Despite the decline in share prices of JPMorgan and Citigroup on Friday after they reported earnings, bank stocks could see further upside if the yield curve steepens and inflation picks up, said Mark Tepper, president of Strategic Wealth Partners.
“We think it’s a buying opportunity; we’re not concerned about the pullback at all,” Tepper said Friday on CNBC’s “Power Lunch,” pointing to the stocks’ substantial gains over the last year and particularly since the U.S. election.
The S&P 500 banks industry group is down 1.8 percent over the past week, while the S&P is up 1.3 percent. Meanwhile, the banks are up 42 percent in the past year, while the broader index is up 17 percent in that time.
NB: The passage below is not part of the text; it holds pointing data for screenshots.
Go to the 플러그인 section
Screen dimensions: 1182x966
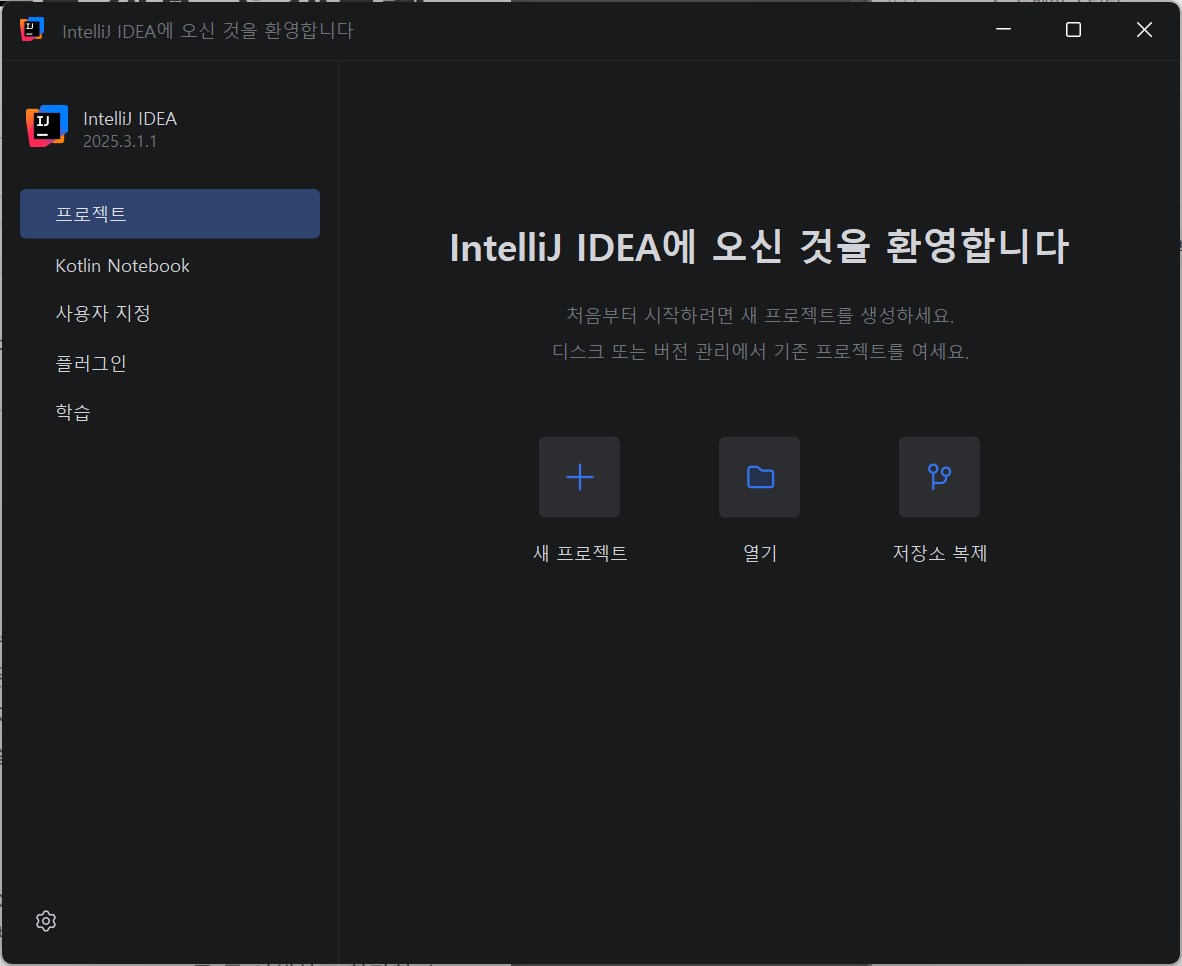(x=91, y=363)

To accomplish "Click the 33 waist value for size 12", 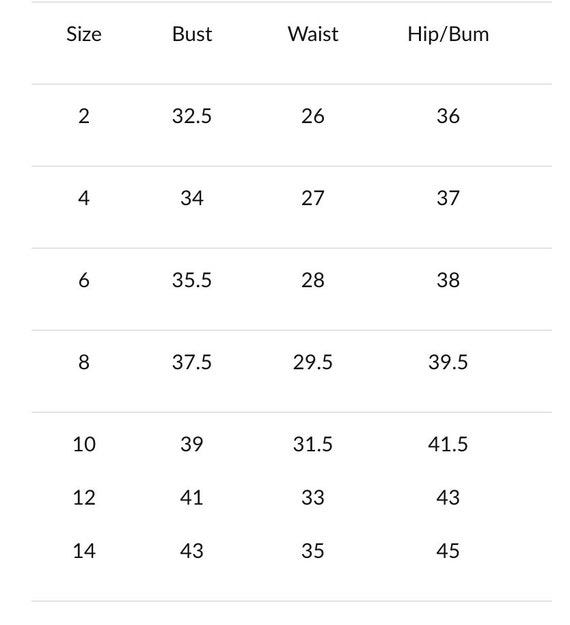I will [313, 498].
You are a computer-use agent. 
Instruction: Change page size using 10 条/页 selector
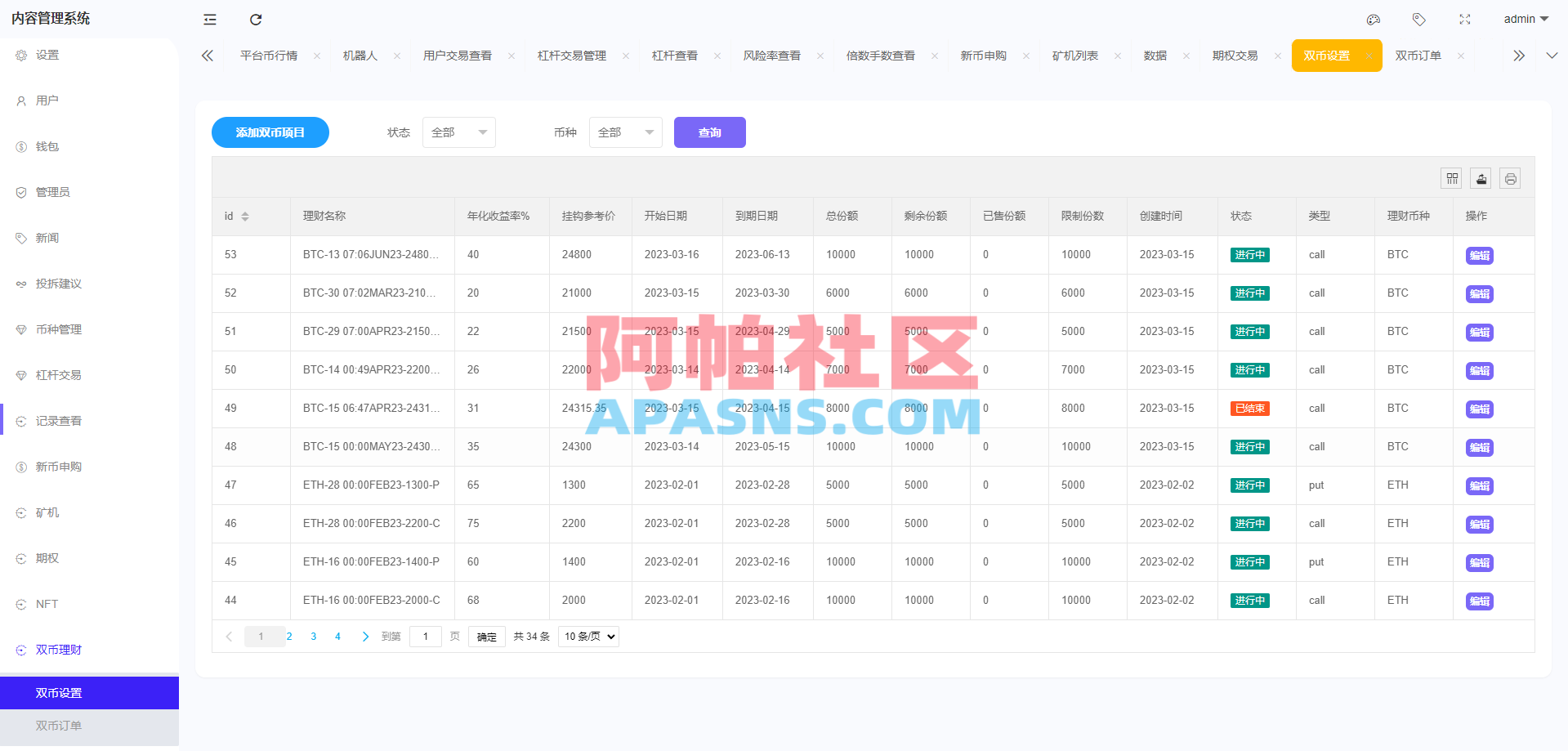[x=587, y=636]
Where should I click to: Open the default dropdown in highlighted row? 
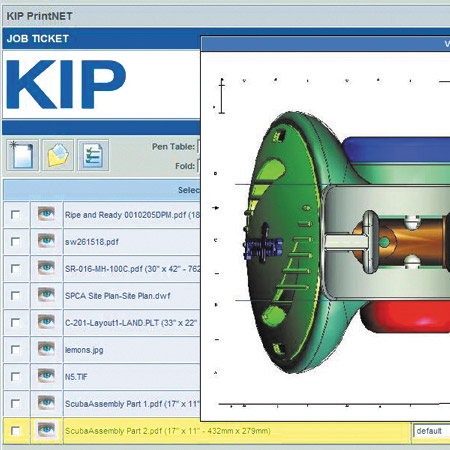(x=431, y=431)
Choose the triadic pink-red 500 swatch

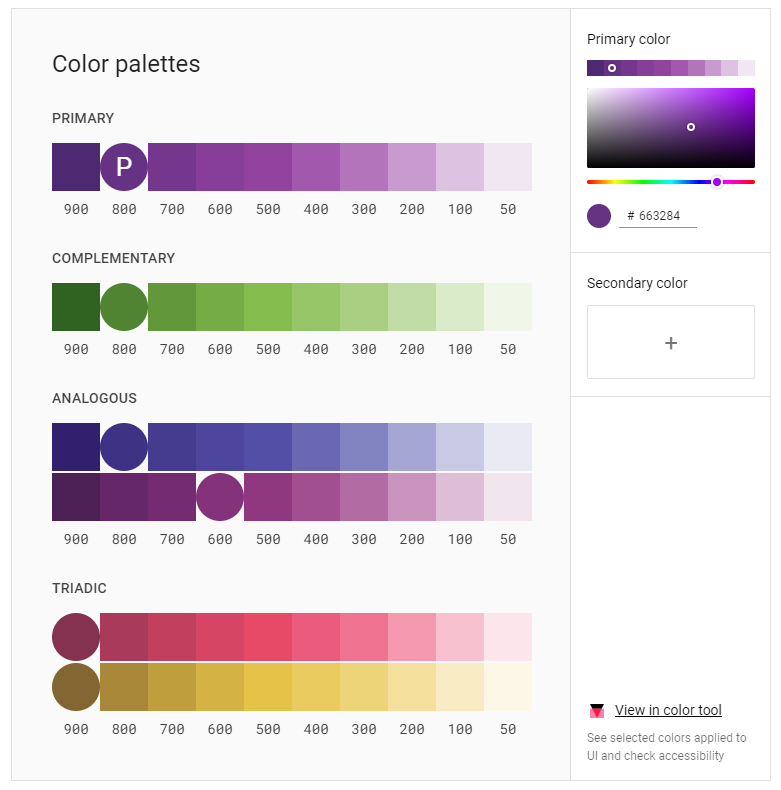[x=268, y=637]
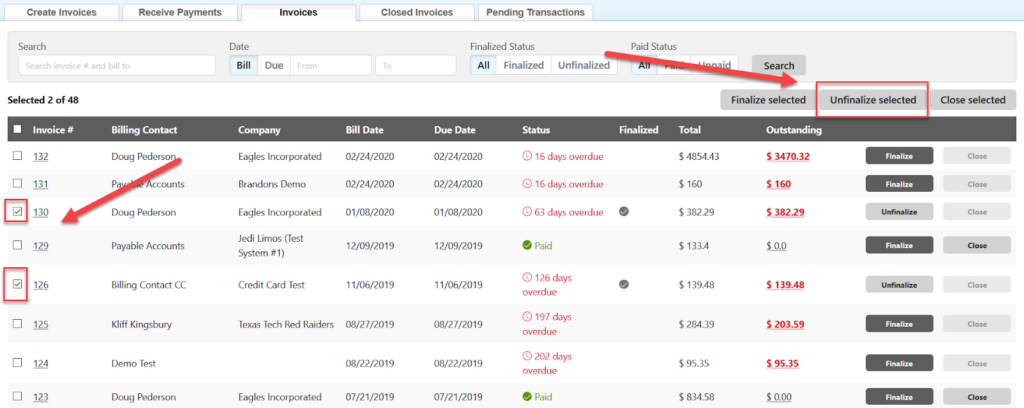Viewport: 1024px width, 408px height.
Task: Tick the checkbox for invoice 132
Action: [x=17, y=156]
“Let’s not forget that a lot of this recent runup is a product of the ‘Trump trade,’ and really none of that stuff has materialized,” Tepper said. “The Fed seems intent on raising rates; rising rates are good for the banks. Yes, the yield curve is flat, but it will steepen as inflation picks up.”
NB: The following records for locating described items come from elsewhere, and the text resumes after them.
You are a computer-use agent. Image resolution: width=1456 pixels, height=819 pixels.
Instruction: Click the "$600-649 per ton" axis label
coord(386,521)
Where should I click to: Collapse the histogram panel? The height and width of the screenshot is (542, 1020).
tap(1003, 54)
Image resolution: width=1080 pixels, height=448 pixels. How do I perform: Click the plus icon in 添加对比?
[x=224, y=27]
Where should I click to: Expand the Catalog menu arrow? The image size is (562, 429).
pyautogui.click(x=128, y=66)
Tepper added that although recent measures of inflation have proven weak he believes inflation will eventually rise.
A steeper yield curve, which describes a condition in which the longer-term Treasury yields rise in relation to shorter-term yields, is often considered bullish for the banks as they often lend in the longer term and borrow money in the short term.
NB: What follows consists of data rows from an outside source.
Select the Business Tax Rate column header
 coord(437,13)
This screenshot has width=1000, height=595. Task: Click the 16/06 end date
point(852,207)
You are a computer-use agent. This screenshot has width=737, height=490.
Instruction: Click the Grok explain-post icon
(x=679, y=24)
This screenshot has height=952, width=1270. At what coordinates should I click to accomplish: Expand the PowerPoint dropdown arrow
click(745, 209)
Furthermore, Tepper pointed out that the banks look well-positioned here when it comes to their balance sheets, “given the fact that they all just crushed the stress tests.”
On Friday, JPMorgan handily beat analysts’ earnings per share estimates though it lowered its net interest income forecast for the year, causing the stock to drop after initially rising. The bank is now the worst-performing Dow component this quarter.
Also Friday, Citigroup reported better-than-expected earnings despite a decline in equities trading. Wells Fargo also beat its earnings expectations on Friday though shares fell because of a decline in revenue.
Indeed, the yield curve is beginning to steepen after flattening so far this year, and that should prove beneficial for the banks, said Gina Sanchez, CEO of Chantico Global.
“We’re finally starting to see, in the last month, some steepening with the 30-year [Treasury note yield] going up more than the short end [of the yield curve]. Part of that is the markets pulling back on their expectations for Fed hikes,” Sanchez said Friday on “Power Lunch.”
“At the end of the day, it’s not just rising rates but that steepening of the yield curve. And JPMorgan has absolutely had a bang-up year in terms of profitability. We think, as the yield curve continues to steepen, that should help that in terms of increasing that interest margin,” she added.
Earnings reports for the group (and for the financial sector overall) is heavy this week. Bank of America and Goldman Sachs are scheduled to report their quarterly earnings before the market opens on Tuesday, and Morgan Stanley is set to report earnings early Wednesday.